In the records below, take the line containing "Instruction: Click the" and every line following it, and write them out exactly.

··· DATA RECORDS

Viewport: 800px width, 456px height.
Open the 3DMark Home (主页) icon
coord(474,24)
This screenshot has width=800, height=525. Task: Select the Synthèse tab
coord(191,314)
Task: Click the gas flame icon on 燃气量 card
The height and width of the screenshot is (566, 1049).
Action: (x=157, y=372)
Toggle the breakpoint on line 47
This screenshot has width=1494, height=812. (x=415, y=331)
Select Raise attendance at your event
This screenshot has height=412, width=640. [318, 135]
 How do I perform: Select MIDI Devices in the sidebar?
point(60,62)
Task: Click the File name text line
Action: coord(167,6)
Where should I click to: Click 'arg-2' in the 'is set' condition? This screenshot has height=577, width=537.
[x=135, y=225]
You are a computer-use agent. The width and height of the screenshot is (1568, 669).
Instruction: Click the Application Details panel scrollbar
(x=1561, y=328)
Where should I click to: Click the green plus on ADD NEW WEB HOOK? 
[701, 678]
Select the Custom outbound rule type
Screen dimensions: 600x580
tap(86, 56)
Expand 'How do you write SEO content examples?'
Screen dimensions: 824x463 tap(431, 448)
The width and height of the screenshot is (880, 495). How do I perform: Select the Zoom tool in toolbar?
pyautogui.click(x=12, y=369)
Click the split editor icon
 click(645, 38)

······

• [RESULT OF THE EXERCISE]
Instruction: Click the Application Details panel scrollbar
(x=1561, y=328)
Where should I click to: Click the green plus on ADD NEW WEB HOOK? 
[701, 678]
Select the Custom outbound rule type
Screen dimensions: 600x580
tap(86, 56)
Expand 'How do you write SEO content examples?'
Screen dimensions: 824x463 tap(431, 448)
The width and height of the screenshot is (880, 495). How do I perform: Select the Zoom tool in toolbar?
pyautogui.click(x=12, y=369)
Click the split editor icon
 click(645, 38)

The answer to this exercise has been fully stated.